L'auxiliaire lui tendit une pochette en plastique transparent qui contenait les effets personnels de la victime. Il n'y avait pas grand-chose : une carte d'identité, un ticket de tram et quelques billets.

« Le garçon s'appelle Luc Looryu, nationalité helvétique, né à Genève. Il habitait notre cité. Par contre, la pièce d'identité doit être fausse. »

« Qu'est-ce qui vous fait penser ceci ? »

« La date de naissance est farfelue, elle indique qu'il serait né dans une semaine, cette année. »

Dubitatif, il vérifia l'information.

« Quel intérêt de créer une fausse carte d'identité en insérant une fausse date de naissance détectable du premier coup d'œil ? »

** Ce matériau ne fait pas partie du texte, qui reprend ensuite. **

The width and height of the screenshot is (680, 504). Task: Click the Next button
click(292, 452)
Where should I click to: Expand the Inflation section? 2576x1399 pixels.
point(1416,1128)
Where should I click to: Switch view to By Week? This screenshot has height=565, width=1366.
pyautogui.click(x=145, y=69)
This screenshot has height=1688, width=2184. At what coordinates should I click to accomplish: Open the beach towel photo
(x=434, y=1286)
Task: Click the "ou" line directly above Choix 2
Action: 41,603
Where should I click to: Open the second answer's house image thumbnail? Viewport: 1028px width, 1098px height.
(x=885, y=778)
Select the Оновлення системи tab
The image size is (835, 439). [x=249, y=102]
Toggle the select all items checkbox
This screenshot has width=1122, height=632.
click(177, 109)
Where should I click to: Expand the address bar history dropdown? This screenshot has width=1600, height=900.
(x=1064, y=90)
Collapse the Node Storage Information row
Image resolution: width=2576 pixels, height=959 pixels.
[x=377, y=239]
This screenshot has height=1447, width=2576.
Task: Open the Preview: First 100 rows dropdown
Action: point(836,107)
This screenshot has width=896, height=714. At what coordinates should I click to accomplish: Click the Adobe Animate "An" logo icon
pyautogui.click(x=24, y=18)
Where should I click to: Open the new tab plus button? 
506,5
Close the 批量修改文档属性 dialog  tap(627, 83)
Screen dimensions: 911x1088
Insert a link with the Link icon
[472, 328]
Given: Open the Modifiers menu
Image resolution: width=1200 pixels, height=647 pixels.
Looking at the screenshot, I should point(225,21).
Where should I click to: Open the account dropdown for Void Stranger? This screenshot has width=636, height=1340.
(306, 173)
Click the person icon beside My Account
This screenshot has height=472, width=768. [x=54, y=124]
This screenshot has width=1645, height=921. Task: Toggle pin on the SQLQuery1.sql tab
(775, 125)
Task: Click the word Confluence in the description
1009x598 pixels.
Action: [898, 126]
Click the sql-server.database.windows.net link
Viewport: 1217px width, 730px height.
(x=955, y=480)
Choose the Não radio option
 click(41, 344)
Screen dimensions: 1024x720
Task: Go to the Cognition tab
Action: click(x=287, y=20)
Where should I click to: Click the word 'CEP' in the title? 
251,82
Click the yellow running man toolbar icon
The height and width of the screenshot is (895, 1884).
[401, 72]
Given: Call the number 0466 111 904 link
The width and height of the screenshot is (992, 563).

L'ambulance transporta le corps à la morgue. En attendant l'autopsie, l'inspecteur Harry débuta sa recherche en répertoriant les homonymes. Il fut surpris de trouver une liste de douze noms identiques, tous décédés. Vu que le nom de famille n'était pas commun dans la région, il se renseigna sur les actes de naissance. Il fut assez déconcerté lorsqu'il ne trouva aucune naissance à ce nom.

Comment une personne pouvait-elle décéder et ne pas avoir d'acte de naissance ? Il élargit sa recherche à l'ensemble de la confédération, et ce fut le même résultat. Cette affaire lui apparut un peu étrange. Il consulta alors les décès pour trouver des similitudes. A part une mort naturelle, les onze autres décédèrent de façon violente : un suicide, trois accidents et des meurtres. L'inspecteur se concentra sur les lieux des trépas qui se répartissaient dans l'ensemble du territoire. Le mystère ne voulait pas se laisser apprivoiser. Il se focalisa sur la plus proche destination : le cimetière de Plainpalais, rue des rois à Genève.

Sous un ciel gris et un vent glacial, Harris longeait les allées de tombes à la recherche de son client. Il trouva une tombe défraichie. Il se pencha pour lire l'inscription lapidaire :

« Luc Looryu, mort à l'âge honorable de 103 ans. »

Ces informations ne lui apprenaient pas grand-chose. Il prolongea sa promenade jusqu'à la morgue. Le Docteur Heinz le reçu avec enthousiasme. Ils avaient presque débuté leur carrière à la même date, chacun dans sa spécialité. Le médecin légiste serra la main de l'inspecteur et débita son rapport :

« La victime de sexe masculin a été poignardée d'un seul coup directement dans le cœur. Vu l'angle de l'attaque, le coup a été porté par un homme d'une taille plus grande. Il n'y a pas eu de violence. Le meurtre a été commis sur place vers les 11h30 du matin. »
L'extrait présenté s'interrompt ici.